**Bagian dokumen**:
=======
14) Bahwa multitafsir yang disebut pada angka 13) diatas sering dipakai sepihak oleh Badan Publik, Pengguna Anggaran, Pejabat Pembuat Komitmen, Pejabat Pengadaan dan
Kelompok kerja pemilihan dengan mengambil tafsiran yang menguntungkan pihaknya
dan merugikan pihak lain termasuk para klien pemohon II. Kondisi ini sangat berpotensi
terjadi transaksi kepentingan agar dapat memperkaya diri sendiri dan orang lain.
15) Sebagai kelanjutannya, pihak II pada akhirnya dirugikan secara bisnis seperti tidak
mendapatkan pembayaran yang sesuai karena hasil pekerjaannya tidak maksimal
akibat kualitas nasehat yang diberikan penuh ketidakpastian.
16) Pemohon II secara spesifik mengalami kerugian tidak terdapatnya kepastian hukum
akibat multitafsir pada Jasa Nasehat PBJ dan terjadi secara aktual sampai saat ini.
C.2. Kerugian bersifat Potensial
17)Bahwa ketidakjelasan pembentukan PS akan bisa berpotensi terjadinya intervensi bahkan barter kekuasan antara Kekuasaan Pemerintah terhadap kekuasaan lainnya,
dalam hal ini pemohon mencontohkan potensi kerugian yang dimaksud terhadap
pembentukan PS 16/18 sebagai berikut:
a) Melalui PS 16/18 maka Pemerintah Pusat akan bermain di eksekusi Anggaran
Belanja Barang/Jasa di Lembaga MPR, DPR, BPK, M.A & M.K dengan cara membuat
aturan sedemikian rupa sehingga pelaksanaan PBJ menjadi tidak value for money
(ekonomis, efektif, efisien). Barter kekuasan akan terjadi dalam bentuk kompensasi
anggaran dengan cara melonggarkan/mengetatkan kebijakan tata cara PBJ
sehingga masing-masing kepentingan tercapai. Dalam hal ini bisa saja DPR tidak
mempermasalahkan isi Materi PS walaupun sebenarnya tidak layak disetujui
karena UU pembentuknya belum ada atau bahkan bertentangan dengan UU yang
telah disetujui bersama, sepanjang barter kepentingan berlangsung maka
ketertiban dan kepastian materi menjadi bukan hal yang penting. Kekuasaan
Pemerintah dalam membentuk PS bisa disetting sehingga tata cara PBJ nya
menjadi rentang pelanggaran, minim pengawasan bahkan hanya pencatatan saja,
setidaknya menurut kami settingan ini sudah terjadi seperti Pelaksanaan Swakelola
yang dibolehkan cukup transparansi dengan hanya pencatatan saja atapun menutup informasi dokumen penawaran pemenang tender sebagai Informasi yang dikecualikan.
=======
**Kerjakan berikut ini**:
a) Ubah baris-baris catatan, mulai dari baris yang memuat "The width and height of the screenshot is (2576, 728)." sampai akhir catatan, menjadi daftar JSON berisi string, satu string untuk setiap baris, tanpa baris kosong. Jangan sertakan gambar dalam jawaban.
b) Lanjutkan teks tentang pengadaan barang/jasa dari kalimat terakhirnya.
Catatan di bawah ini tidak berkaitan dengan teks tentang pengadaan barang/jasa.

**Bahan latihan**:
=======
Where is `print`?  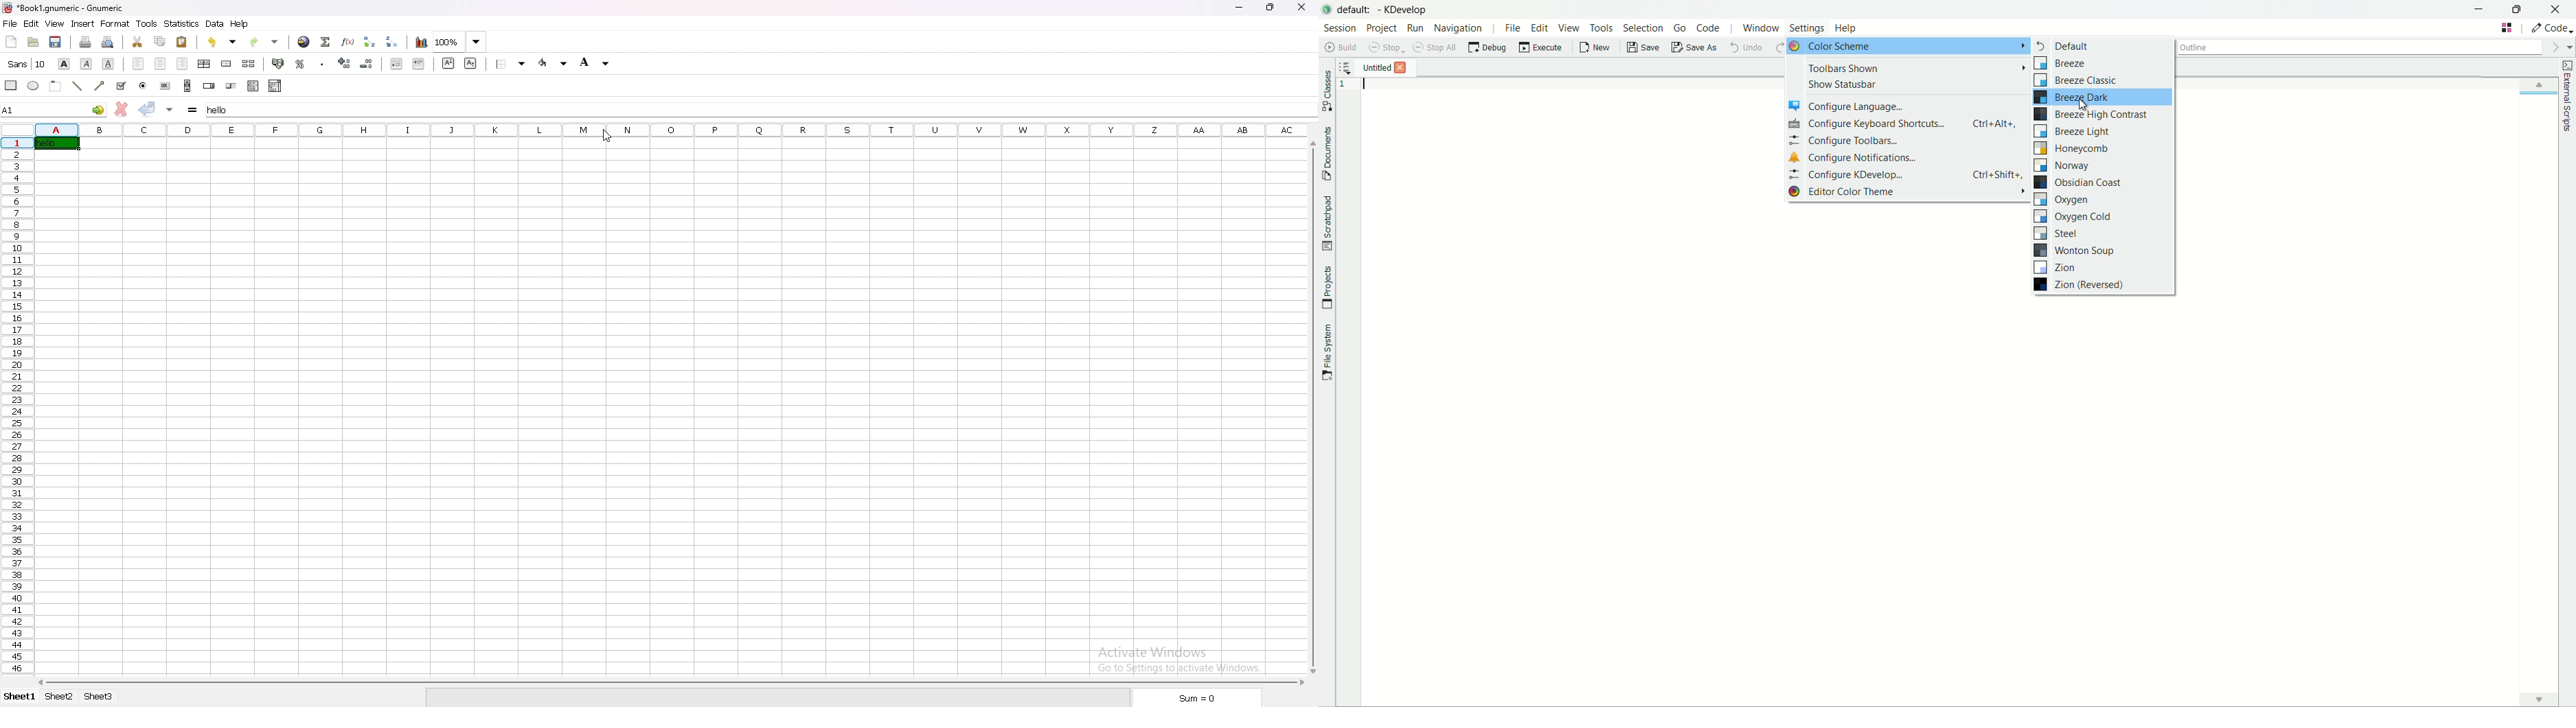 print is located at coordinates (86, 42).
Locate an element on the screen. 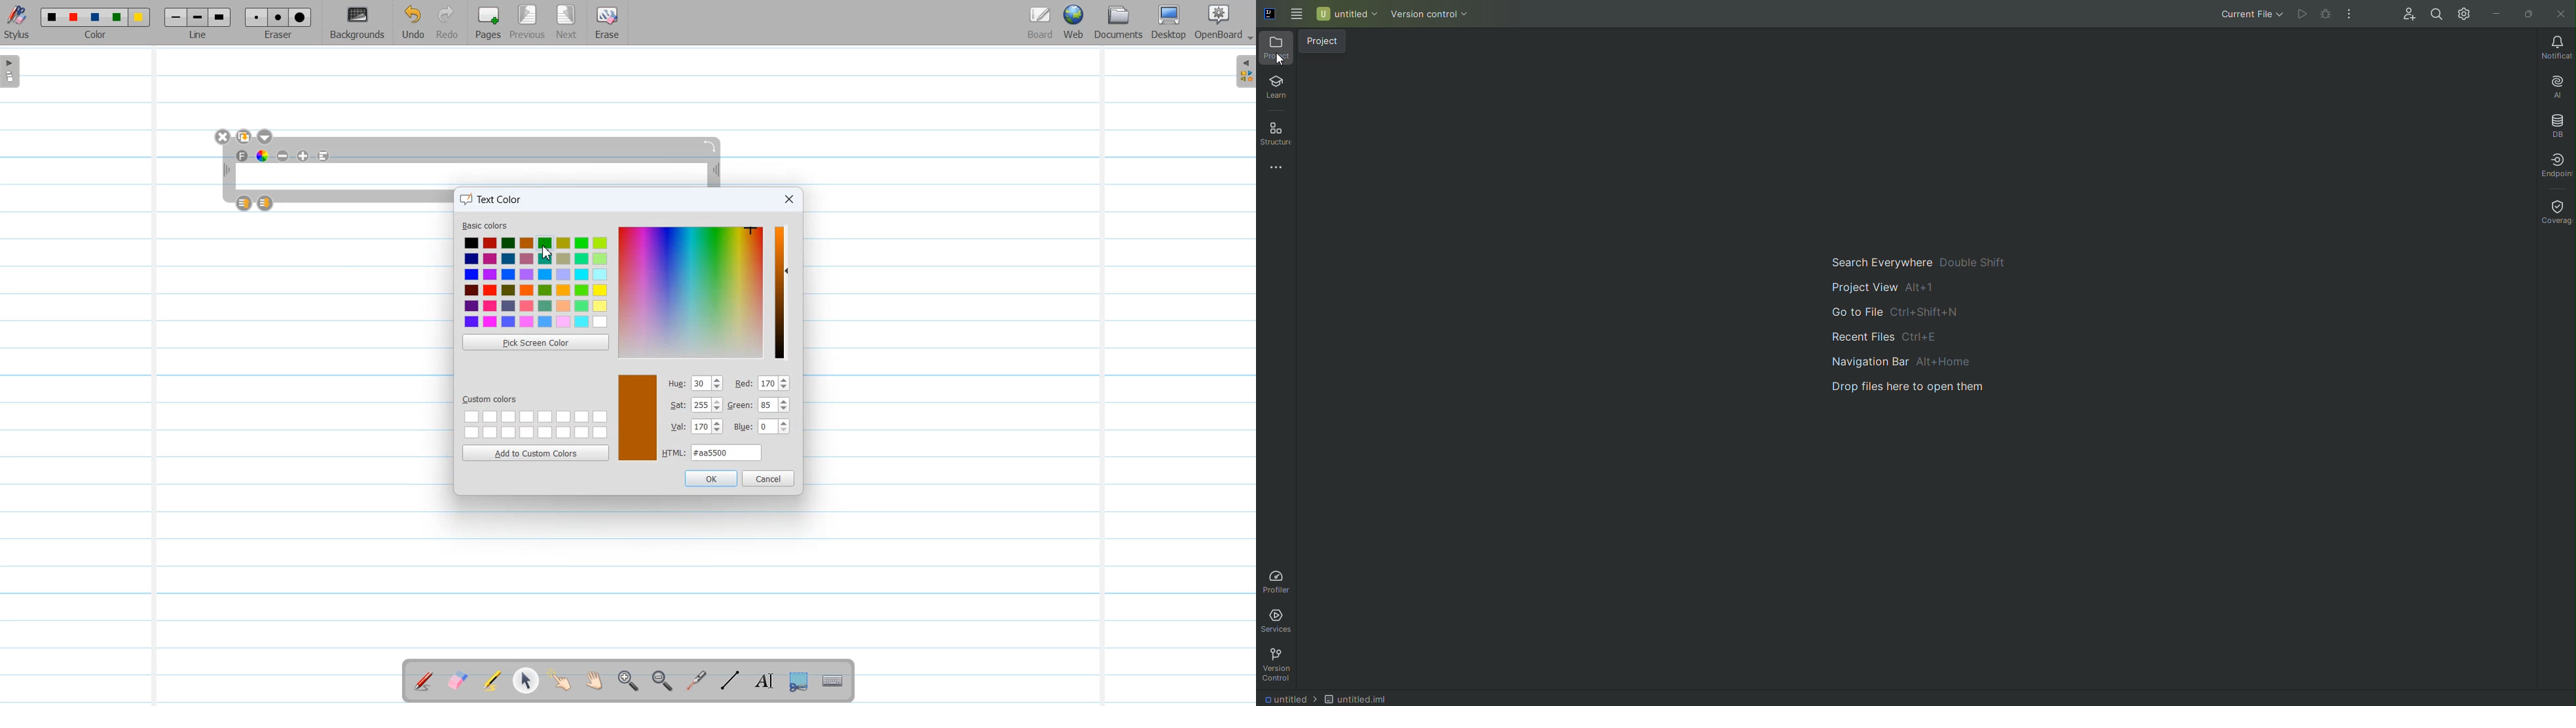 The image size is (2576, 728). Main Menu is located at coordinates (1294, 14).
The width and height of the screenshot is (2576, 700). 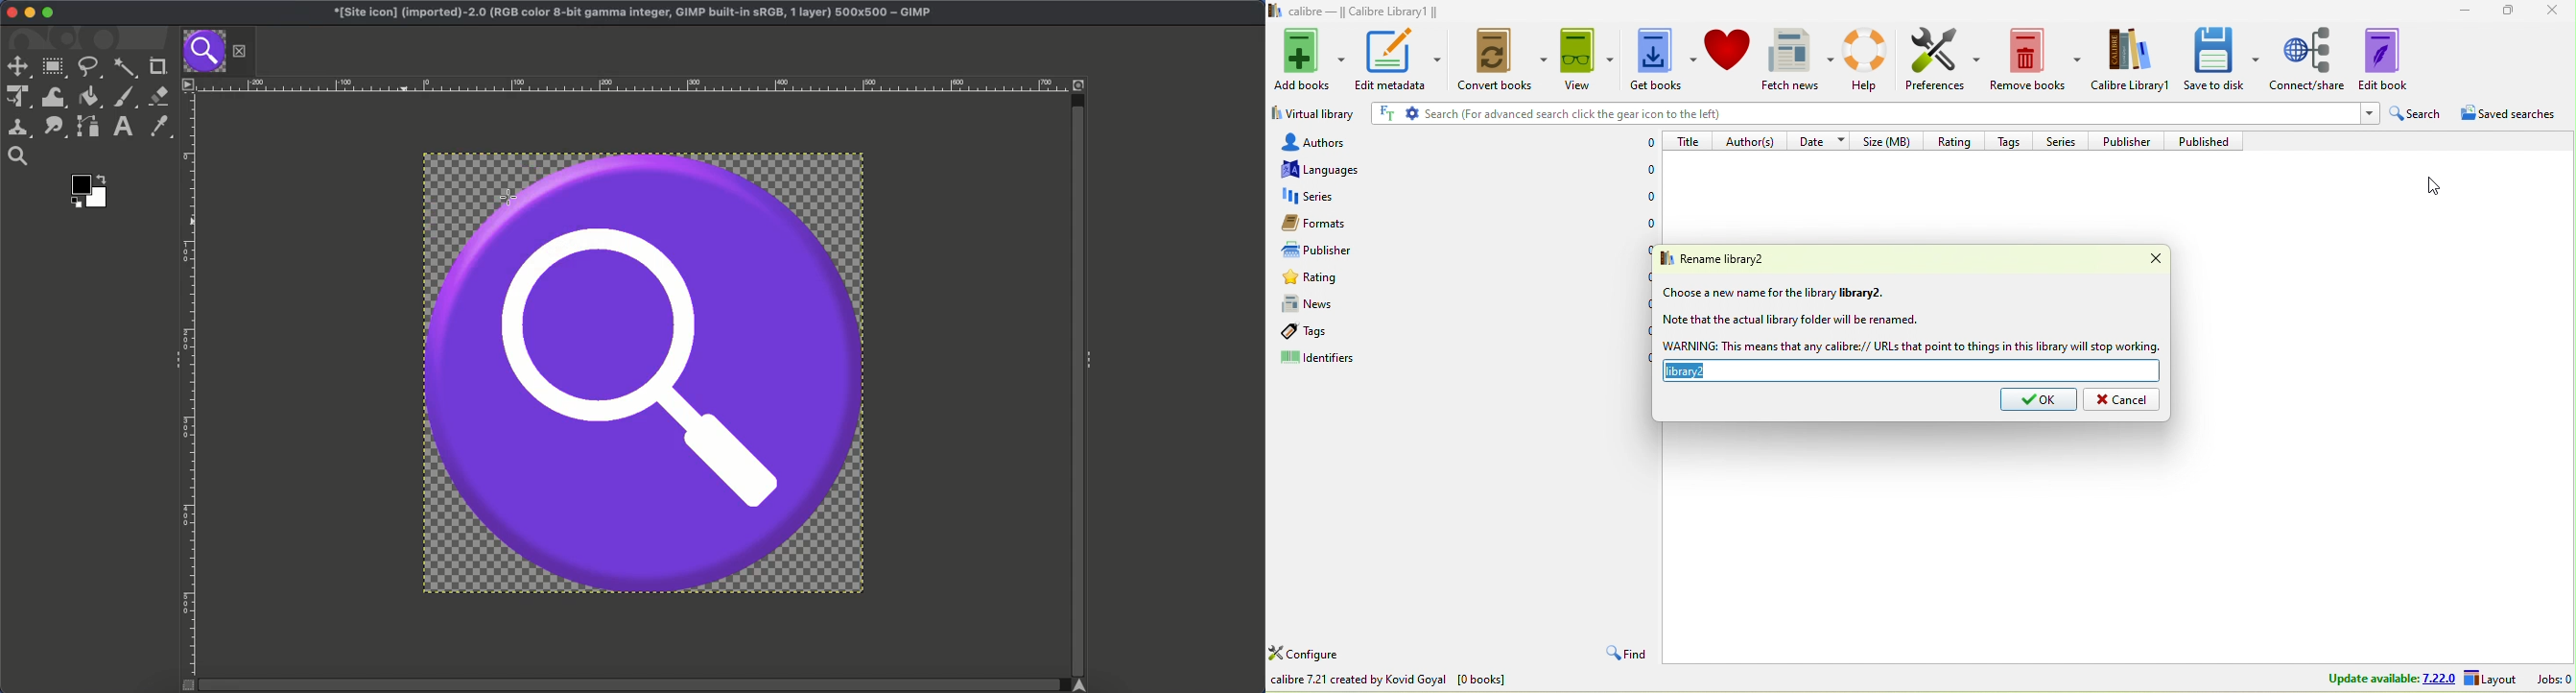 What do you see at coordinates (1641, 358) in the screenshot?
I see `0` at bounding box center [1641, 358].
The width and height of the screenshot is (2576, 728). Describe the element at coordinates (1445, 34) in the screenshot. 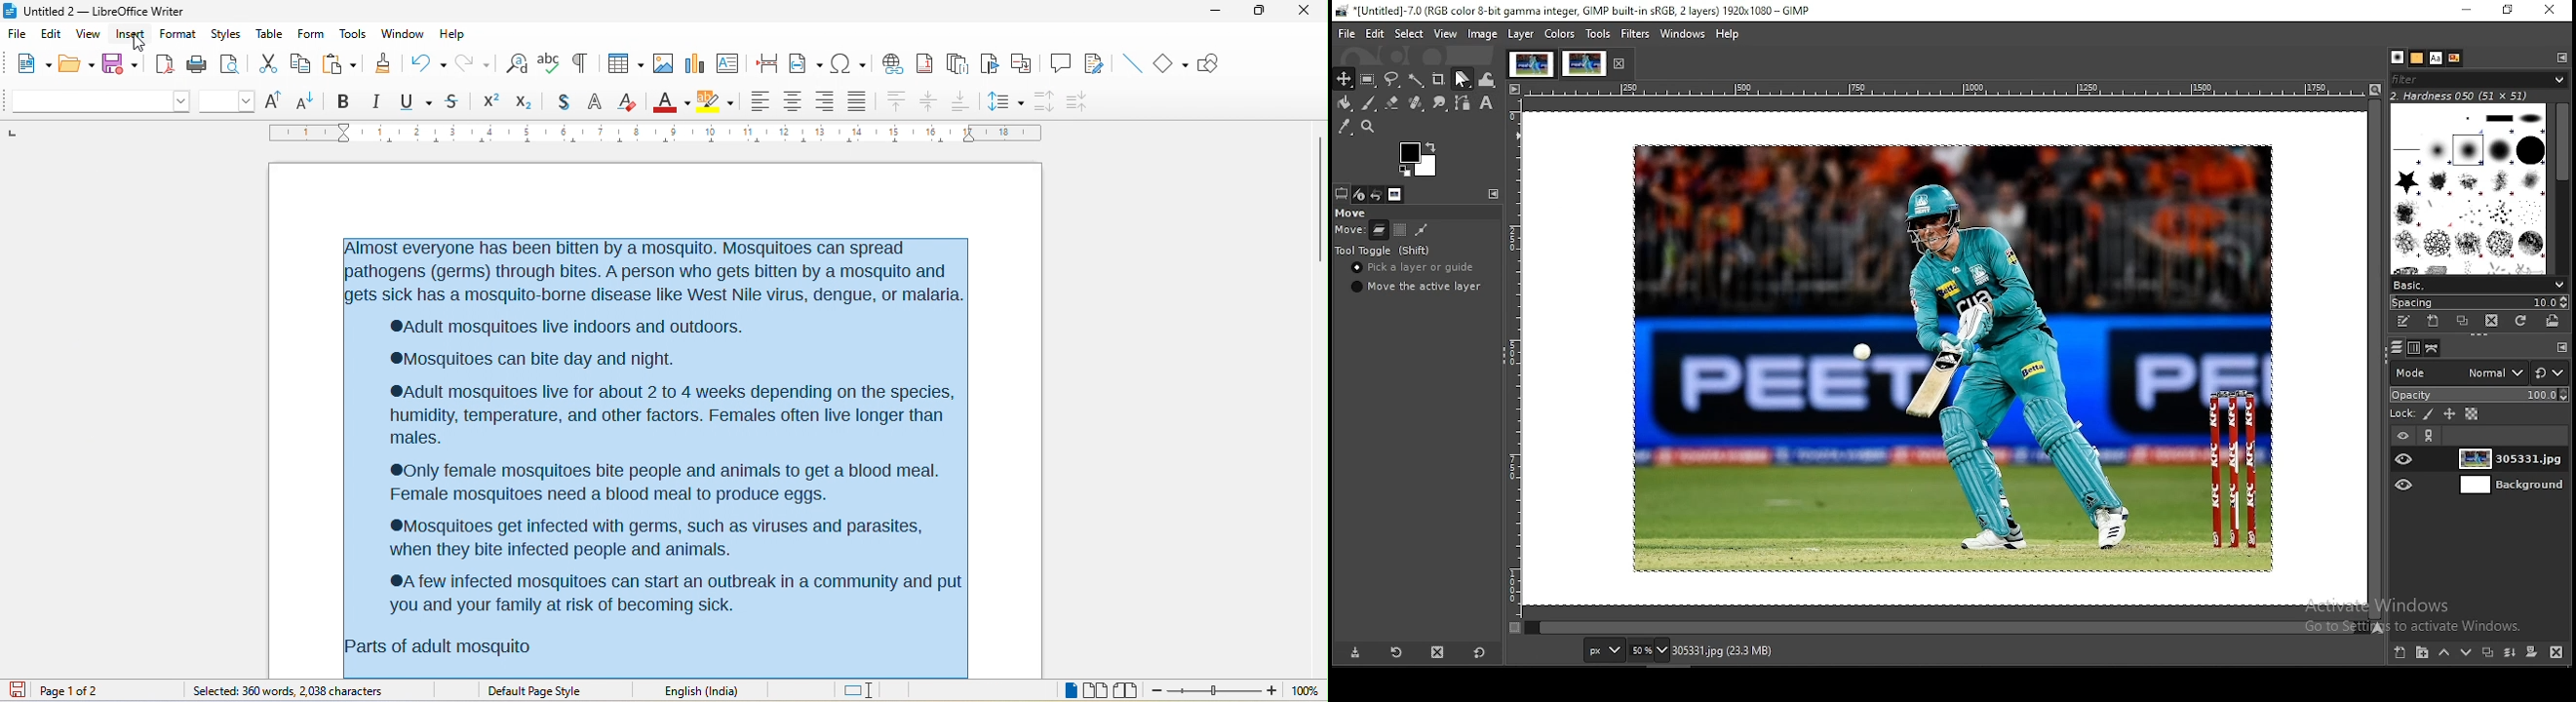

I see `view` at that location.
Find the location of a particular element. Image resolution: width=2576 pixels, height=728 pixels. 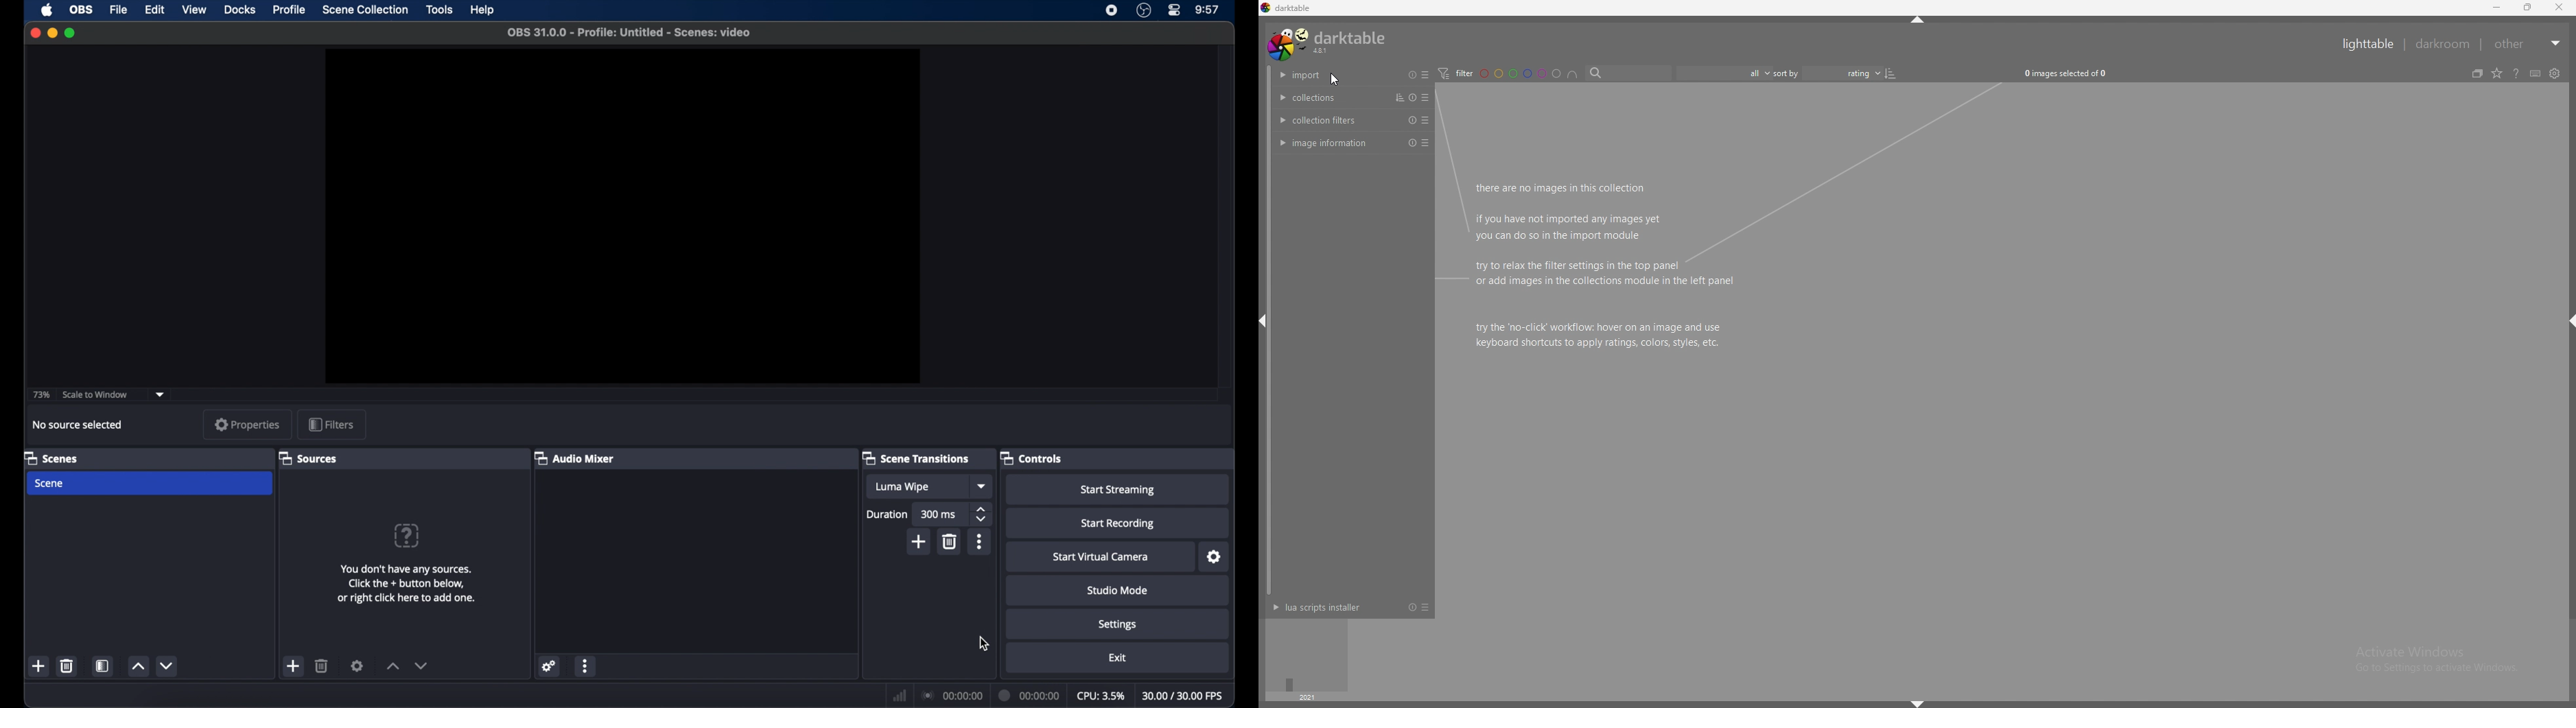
=======
**Hasil**:
a)
[
  "The width and height of the screenshot is (2576, 728). Describe the element at coordinates (1445, 34) in the screenshot. ",
  "I see `view` at that location.",
  "Find the location of a particular element. Image resolution: width=2576 pixels, height=728 pixels. "
]

b)
b) PEMDA juga tidak bisa menjalankan Hak Konstitusi dalam menjalankan kekuasaan Otonomi Daerah-nya mengingat PS 16/18 turut melakukan intervensi mengatur
PBJ yang bersumber dari APBD. Kekuasaan mengelola anggaran sendiri adalah
salah satu hak otonomi daerah sebagai wujud desentralisasi fiskal, kami
berpandangan Presiden tidak berwenang mengatur urusan-urusan yang telah
diserahkan ke daerah.
c) Materi PS 16/18 sering menjadi bahan bongkar pasang, terbukti sejak
dikeluarkannya Keputusan Presiden Nomor 18 Tahun 2000 tentang Pedoman
Pelaksanaan Pengadaan Barang/Jasa Pemerintah sampai yang berlaku saat ini yaitu
Peraturan Presiden Nomor 12 Tahun 2021 tentang Perubahan Peraturan Presiden
Nomor 16 Tahun 2018 tentang Pengadaan Barang/Jasa Pemerintah, tercatat sudah
16 kali perubahan dan jika dirata-ratakan 0,88 kali perubahan setiap tahunnya.
Sangat gampangnya merubah Materi muatan mengindikasikan dasar hukum
pembentukannya tidak kuat karena memang bukan dibentuk atas dasar materi
pada UU yang disepakati DPR dan terkesan tidak ada kontrol. Akibat lebih lanjut
anggaran yang dikeluarkan dalam Pembentukan PS 16/18 tidak efektif dan efisien
seperti biaya serap pendapat, biaya penyusunan naskah akademik, akomodasi
rapat dan sebagainya, belum lagi anggaran untuk sosialisasi perubahan aturan,
pembentukan dan sosialisasi aturan turunan. Khusus untuk perubahan tertentu
ternyata diperlukan adanya pelatihan karena melibatkan pedoman tata cara
penggunaan aplikasi seperti Sistim Pengadaan Secara Elektronik (SPSE).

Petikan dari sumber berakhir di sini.